During the RavenDB courses* in the past few weeks, I was talking with one of the attendees and I came up with what I think is a great analogy.
* Yes, courses, in the past 4 weeks, I’ve given the RavenDB course 3 times. That probably explains why I don’t remember which course it was.
What are your success metrics? From Opening a Champagne Bottle To Hiding Under the Bed with Said Bottle?
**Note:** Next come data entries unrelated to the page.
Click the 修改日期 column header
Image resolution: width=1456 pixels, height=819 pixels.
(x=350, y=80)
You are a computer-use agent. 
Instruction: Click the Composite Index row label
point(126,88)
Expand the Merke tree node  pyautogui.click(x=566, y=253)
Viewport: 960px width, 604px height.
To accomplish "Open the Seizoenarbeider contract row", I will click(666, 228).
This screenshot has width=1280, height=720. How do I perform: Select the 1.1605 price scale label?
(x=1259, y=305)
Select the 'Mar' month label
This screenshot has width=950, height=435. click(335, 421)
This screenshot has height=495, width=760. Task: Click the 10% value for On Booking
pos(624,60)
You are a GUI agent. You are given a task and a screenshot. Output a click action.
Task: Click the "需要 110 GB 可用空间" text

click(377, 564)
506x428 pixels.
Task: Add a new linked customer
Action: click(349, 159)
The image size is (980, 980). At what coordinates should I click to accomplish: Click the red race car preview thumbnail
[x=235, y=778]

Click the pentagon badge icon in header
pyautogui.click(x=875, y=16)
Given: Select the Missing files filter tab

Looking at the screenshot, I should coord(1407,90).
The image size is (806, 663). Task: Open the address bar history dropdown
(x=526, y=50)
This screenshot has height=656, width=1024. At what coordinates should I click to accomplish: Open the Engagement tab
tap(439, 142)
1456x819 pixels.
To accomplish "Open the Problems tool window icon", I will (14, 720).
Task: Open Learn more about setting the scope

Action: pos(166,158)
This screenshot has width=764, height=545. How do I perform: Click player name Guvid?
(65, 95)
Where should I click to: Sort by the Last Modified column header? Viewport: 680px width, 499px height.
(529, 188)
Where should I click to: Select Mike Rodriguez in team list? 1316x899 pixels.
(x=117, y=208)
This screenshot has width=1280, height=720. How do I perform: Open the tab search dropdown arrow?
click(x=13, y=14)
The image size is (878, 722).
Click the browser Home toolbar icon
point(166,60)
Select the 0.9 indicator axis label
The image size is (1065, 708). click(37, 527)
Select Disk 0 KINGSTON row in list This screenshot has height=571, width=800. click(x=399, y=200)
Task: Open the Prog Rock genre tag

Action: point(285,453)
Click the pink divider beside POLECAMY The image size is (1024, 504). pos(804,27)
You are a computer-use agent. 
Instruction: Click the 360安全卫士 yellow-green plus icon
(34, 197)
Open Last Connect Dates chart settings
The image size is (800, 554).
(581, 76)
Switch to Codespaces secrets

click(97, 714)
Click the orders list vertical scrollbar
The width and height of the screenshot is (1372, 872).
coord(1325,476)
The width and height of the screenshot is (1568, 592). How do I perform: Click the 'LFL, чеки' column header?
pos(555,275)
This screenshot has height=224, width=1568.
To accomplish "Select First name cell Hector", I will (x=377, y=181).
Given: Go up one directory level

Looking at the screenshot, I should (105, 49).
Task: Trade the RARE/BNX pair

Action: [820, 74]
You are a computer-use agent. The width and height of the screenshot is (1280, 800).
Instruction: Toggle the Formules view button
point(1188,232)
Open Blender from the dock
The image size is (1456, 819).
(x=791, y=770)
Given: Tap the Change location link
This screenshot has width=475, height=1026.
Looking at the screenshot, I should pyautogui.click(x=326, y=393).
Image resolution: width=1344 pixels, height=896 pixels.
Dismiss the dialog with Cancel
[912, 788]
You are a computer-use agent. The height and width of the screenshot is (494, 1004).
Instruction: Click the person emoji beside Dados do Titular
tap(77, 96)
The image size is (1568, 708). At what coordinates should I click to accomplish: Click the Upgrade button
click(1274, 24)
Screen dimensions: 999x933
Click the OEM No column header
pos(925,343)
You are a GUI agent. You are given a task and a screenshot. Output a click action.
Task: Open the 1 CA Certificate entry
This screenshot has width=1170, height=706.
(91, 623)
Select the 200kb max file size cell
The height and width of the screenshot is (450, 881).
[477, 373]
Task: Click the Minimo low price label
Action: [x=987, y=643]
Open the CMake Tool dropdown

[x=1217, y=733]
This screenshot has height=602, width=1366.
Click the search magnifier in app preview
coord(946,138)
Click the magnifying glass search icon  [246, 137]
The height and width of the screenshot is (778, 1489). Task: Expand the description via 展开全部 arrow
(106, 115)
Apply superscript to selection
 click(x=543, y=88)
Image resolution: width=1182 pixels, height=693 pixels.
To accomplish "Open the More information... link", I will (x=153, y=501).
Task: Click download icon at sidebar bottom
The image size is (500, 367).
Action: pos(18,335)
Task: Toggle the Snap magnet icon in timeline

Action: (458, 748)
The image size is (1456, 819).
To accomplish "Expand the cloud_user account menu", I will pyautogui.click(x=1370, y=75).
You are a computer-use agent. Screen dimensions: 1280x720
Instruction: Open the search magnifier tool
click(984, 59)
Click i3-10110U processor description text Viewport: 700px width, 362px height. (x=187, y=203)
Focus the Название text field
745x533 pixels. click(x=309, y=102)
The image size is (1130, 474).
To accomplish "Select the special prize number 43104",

The first success metric is when you have enough users (and, presumably, revenue) to cross the threshold to the Big Boys League. Let us call this the 25,000 users range. That is the moment when you throw a party, go to the store and grab a whole case of champagne bottles and make fancy speeches. Of course, the problem with success is that you can have too much of it. A system that does just fine (maybe creeks a little ) on a 25,000 users is going to behave pretty differently when you have 100,000 users. That is the moment when you find your engineers under the bed, with a half empty bottle of champagne and muttering things about Out Of Capacity errors and refusing to come out until we fire all the users.
In just about any system, you need to define the success points. Because Twitter was very luck that it managed to grow even though it had so many problems when its user base exploded. It is far more likely that users will figure out that your service is… well, your engineers are drunk and hiding under the bed, so the service looks accordingly.
And yes, you can try to talk to people about SLA, and metrics and capacities. But I have found that an image like that tend to give you a lot more focused answers. Even if a lot of the time the answer is “I don’t know”. That is a place to start, because this make it a lot more acute than just “how many req/sec do we need to support?”.